Item 7. Material to be Filed as Exhibits
     
 
   
Exhibit 99.15
  Joint Filing Agreement, dated as of January 8, 2009, by and between Anthony W. Thompson and Sharon Thompson

 


 

SIGNATURE
     After reasonable inquiry and to the best of my knowledge and belief, I certify that the information set forth in this statement is true, complete and correct.
         
     
  /s/ Anthony W. Thompson    
  Anthony W. Thompson   
     
 
Date: January 8, 2009

 


 

SIGNATURE
     After reasonable inquiry and to the best of my knowledge and belief, I certify that the information set forth in this statement is true, complete and correct.
         
     
  /s/ Sharon Thompson    
  Sharon Thompson   
     
 
Date: January 8, 2009

 


 

SCHEDULE A
     This schedule sets forth information with respect to each purchase and sale of Common Stock which was effectuated by a Reporting Person within the last 60 days.

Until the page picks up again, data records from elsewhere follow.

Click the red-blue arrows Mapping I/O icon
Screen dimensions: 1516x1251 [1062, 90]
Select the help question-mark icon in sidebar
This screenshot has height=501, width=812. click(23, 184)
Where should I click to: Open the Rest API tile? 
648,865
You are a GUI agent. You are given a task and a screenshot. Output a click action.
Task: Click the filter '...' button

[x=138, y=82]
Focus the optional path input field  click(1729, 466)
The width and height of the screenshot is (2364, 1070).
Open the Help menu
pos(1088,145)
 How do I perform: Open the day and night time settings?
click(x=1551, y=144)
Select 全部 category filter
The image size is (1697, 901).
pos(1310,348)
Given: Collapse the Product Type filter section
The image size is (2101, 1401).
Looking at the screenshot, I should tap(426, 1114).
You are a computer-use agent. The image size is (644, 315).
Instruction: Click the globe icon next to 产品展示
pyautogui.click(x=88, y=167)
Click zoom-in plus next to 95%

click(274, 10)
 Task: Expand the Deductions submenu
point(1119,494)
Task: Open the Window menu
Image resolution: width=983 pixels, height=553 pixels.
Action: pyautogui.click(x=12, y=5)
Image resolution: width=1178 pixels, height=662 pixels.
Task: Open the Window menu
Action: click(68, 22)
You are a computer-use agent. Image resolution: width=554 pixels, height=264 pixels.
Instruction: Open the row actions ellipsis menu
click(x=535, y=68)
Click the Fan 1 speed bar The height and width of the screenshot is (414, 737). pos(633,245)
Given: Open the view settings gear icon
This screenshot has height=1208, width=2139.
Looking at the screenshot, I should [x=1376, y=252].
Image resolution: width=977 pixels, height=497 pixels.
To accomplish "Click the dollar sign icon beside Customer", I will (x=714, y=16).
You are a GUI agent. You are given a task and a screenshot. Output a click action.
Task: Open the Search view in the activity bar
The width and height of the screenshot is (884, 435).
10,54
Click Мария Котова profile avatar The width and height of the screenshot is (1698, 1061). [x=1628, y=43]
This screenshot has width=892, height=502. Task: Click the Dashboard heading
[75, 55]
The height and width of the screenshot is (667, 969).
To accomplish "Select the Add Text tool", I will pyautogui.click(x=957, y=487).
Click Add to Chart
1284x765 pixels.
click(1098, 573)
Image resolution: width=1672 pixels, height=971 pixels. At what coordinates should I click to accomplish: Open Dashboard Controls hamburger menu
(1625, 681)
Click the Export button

All transactions were effectuated in the open market through a broker.
Sale of Shares effected by Mr. Thompson for the account of AWT Family L.P.
                         
                    Aggregate
Date   Number of Shares Sold   Price Per Share($)   Price($)(1)
 
12/19/2008
    10,000       1.2       12,000  
12/22/2008
    1,400       1.11       1,554  
12/22/2008
    8,390       1.1       9,229  
12/23/2008
    113,731       1.0573       120,247.78  
12/24/2008
    37,400       1.0721       40,096.54  
12/26/2008
    47,782       1.0585       50,577.247  
12/29/2008
    3,856       1.0565       4,073.864  
12/30/2008
    47,017       1.029       48,380.493  
12/31/2008
    200,000       1.0626       212,520  
12/31/2008
    200,000       1.0156       203,120  
1/6/2009
    32,299       1.2129       39,175.457  
 
(1)   Excludes commissions and other execution-related costs.